[What to do] For this exercise, reproduce only the lines from the one holding "You are a GUI" through the final line of the data below, exactly, and omit pictures.

[Source records]
------------------------------------
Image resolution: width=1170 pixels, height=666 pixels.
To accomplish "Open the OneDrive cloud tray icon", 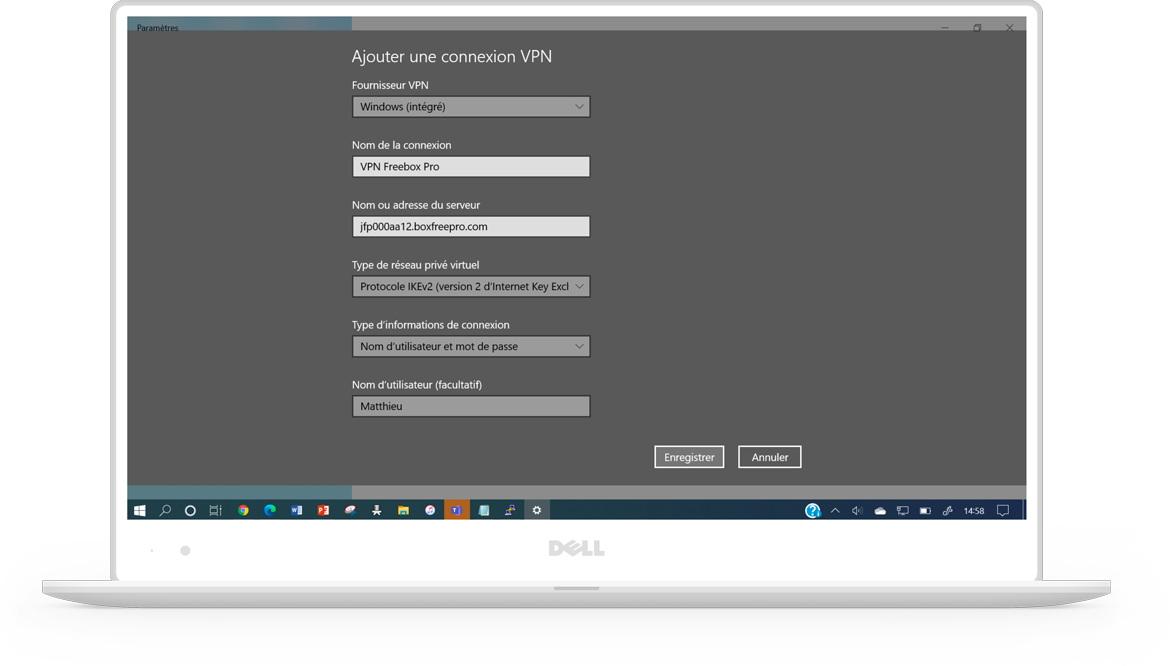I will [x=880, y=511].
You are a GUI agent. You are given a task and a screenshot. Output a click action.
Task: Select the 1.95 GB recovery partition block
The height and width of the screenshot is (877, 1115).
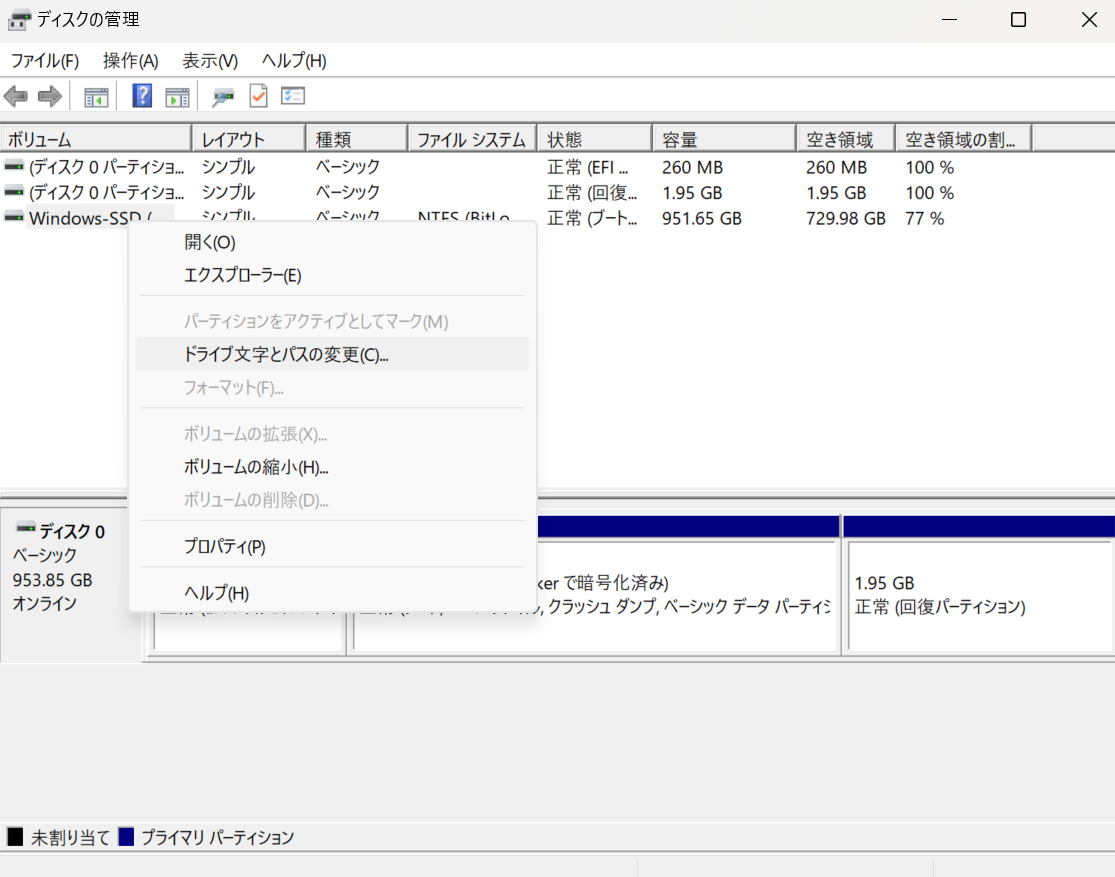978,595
------------------------------------
[Exercise solution]
You are a GUI agent. You are given a task and a screenshot. Output a click action.
Task: Select the 1.95 GB recovery partition block
The height and width of the screenshot is (877, 1115).
978,595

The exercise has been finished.